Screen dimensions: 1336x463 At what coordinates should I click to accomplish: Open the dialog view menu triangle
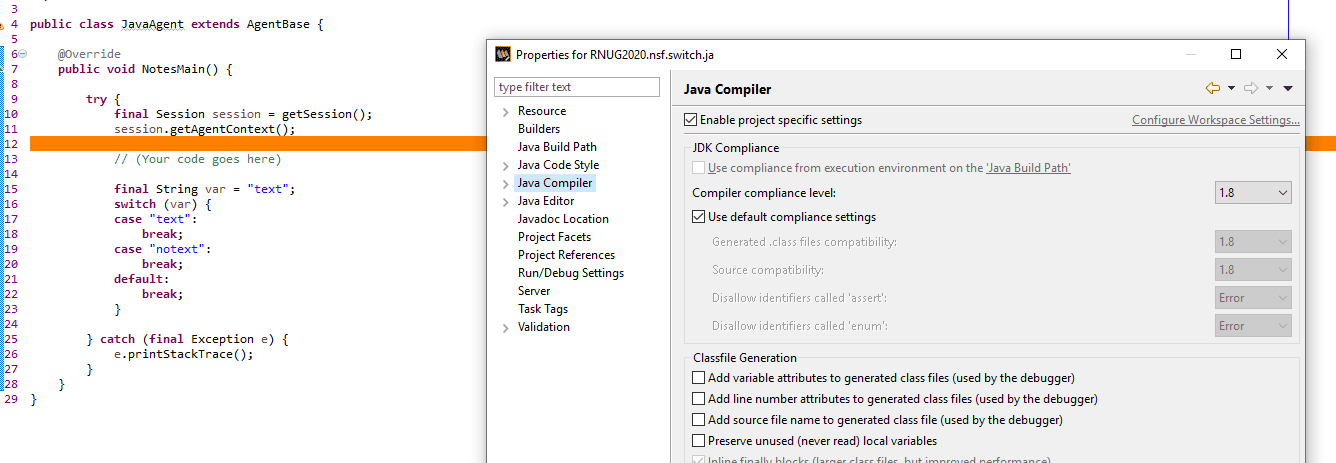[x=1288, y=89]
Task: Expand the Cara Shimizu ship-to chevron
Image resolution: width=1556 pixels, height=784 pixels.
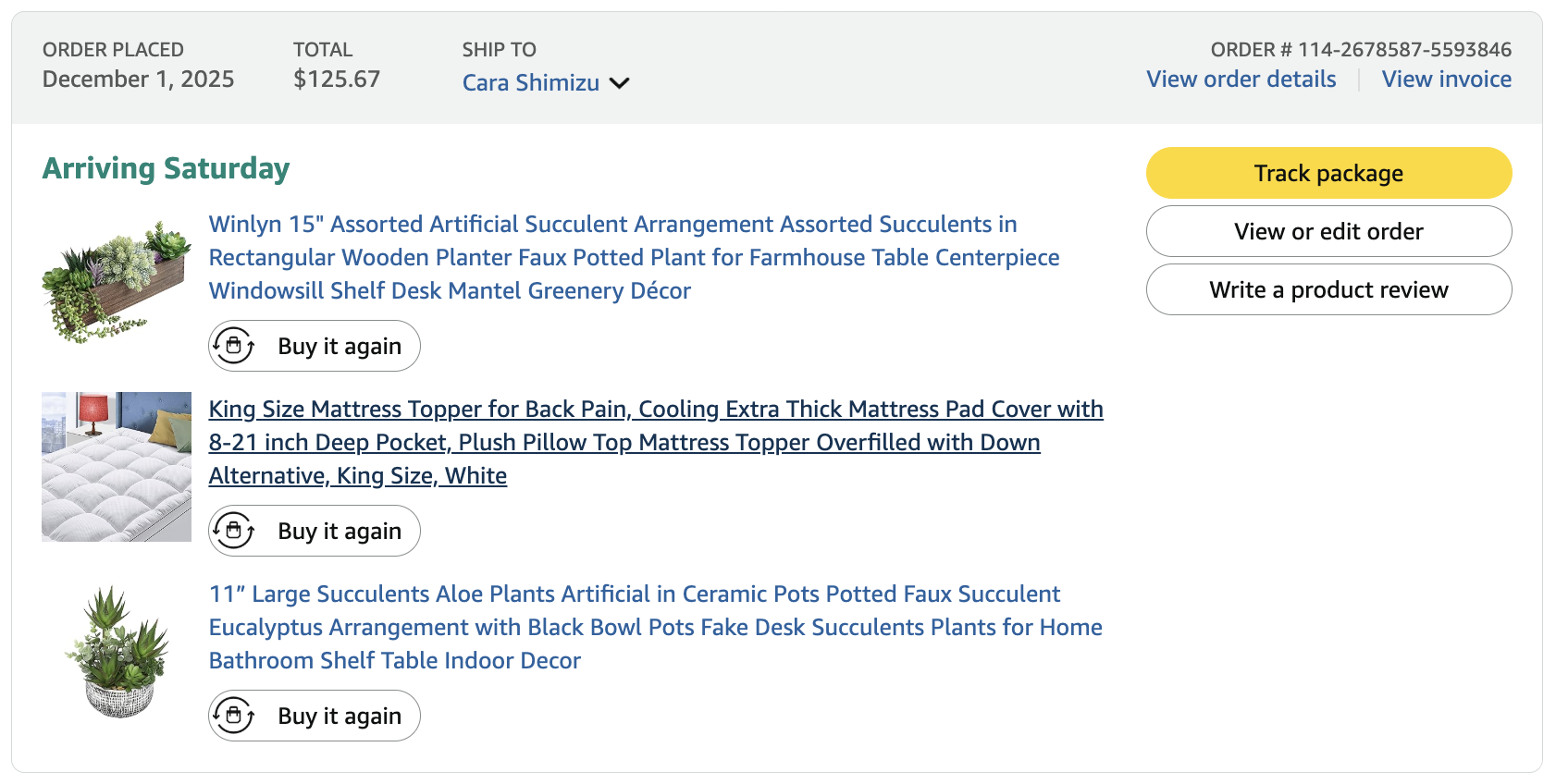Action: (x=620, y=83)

* * * * * * * * *

**ZIEL DER ÜBUNG**
Wandle alle obigen Einträge in eine JSON-Liste von Zeichenketten um, wobei jede Zeile zu einem eigenen String wird und Leerzeilen entfallen. Lass die Bilder in der Antwort weg.

**ERGEBNIS DIESER ÜBUNG**
[
  "Screen dimensions: 1336x463 At what coordinates should I click to accomplish: Open the dialog view menu triangle",
  "[x=1288, y=89]",
  "Task: Expand the Cara Shimizu ship-to chevron",
  "Image resolution: width=1556 pixels, height=784 pixels.",
  "Action: (x=620, y=83)"
]